Putting aside all this rather superficial piffle about youngsters needing role models* I did learn much of what I know of the rural, and perverse, arts from Grand Old Uncle Stagnant. These days he may be regarded as a semi-mobile collection of rather unusual scents and smells and a habitation for some rather exotic fungal growths, but back then, he was a rather dashing young man who made many a thigh quiver in anticipation as he strode manfully into the village hall on orgy nights.
Anyway, it was he, grand Old Uncle Stagnant who taught me about the different breeds of birds, both the small brown ones and the ones that are not the small brown ones. He taught me how to recognise the subtle differences between ramblers and orienteers (check for the telltale compass) and how to fleece money off them and off other tourists too.

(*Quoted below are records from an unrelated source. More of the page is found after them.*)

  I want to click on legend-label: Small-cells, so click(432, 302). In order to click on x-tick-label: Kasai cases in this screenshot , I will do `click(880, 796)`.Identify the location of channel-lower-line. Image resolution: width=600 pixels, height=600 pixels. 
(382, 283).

It was Grand Old Uncle Stagnant too, who gave me my first brace of breeding hairstylists, even though my parents considered me far too young to take on such an onerous responsibility. ‘Why the lad’s barely started wanking, and you’m already giving him hairstylists. Paah!’ my father opined dismissively on that one memorable day he sobered up enough to notice his surroundings.
Even, yes, it was indeed Grand Old Uncle Stagnant, one late spring evening up on Torhillmountrisebank Hill, who showed me the true delight a man can experience in the company of his sheep flock.

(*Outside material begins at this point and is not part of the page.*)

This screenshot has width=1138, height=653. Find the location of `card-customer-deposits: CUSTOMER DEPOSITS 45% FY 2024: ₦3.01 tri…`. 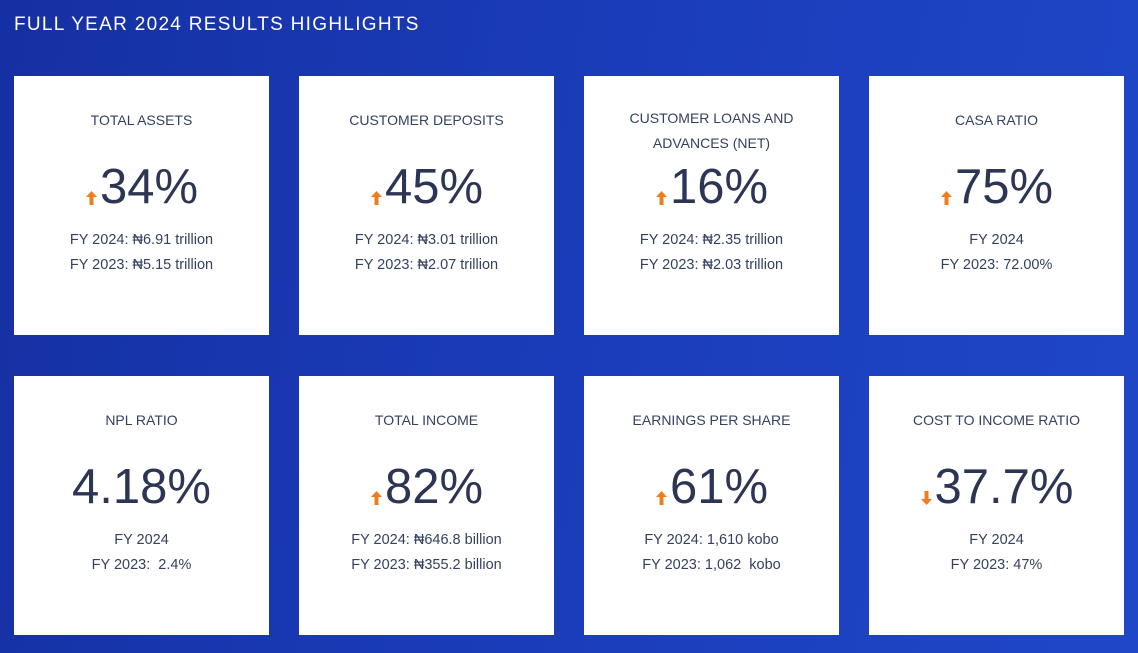

card-customer-deposits: CUSTOMER DEPOSITS 45% FY 2024: ₦3.01 tri… is located at coordinates (426, 206).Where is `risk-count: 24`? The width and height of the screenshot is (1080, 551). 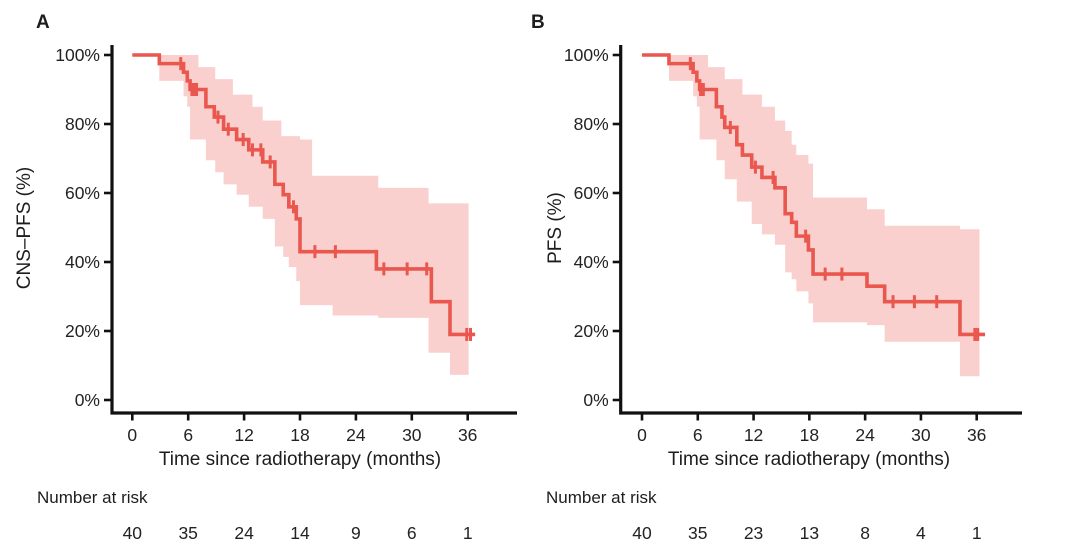 risk-count: 24 is located at coordinates (244, 533).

Yes, I owe a great debt of gratitude to Grand Old Uncle Stagnant. For without his advice and wisdom I would not be half the man, a Hairstylist breeder, or the proud upstanding pervert I am today.
*Rather, what they need is the wisdom to see that all adults are flawed, imperfect, but most do try to be good and do their best, and that true humanity comes from developing internally, not slavishly following others, especially those that only have the superficial trappings of material success.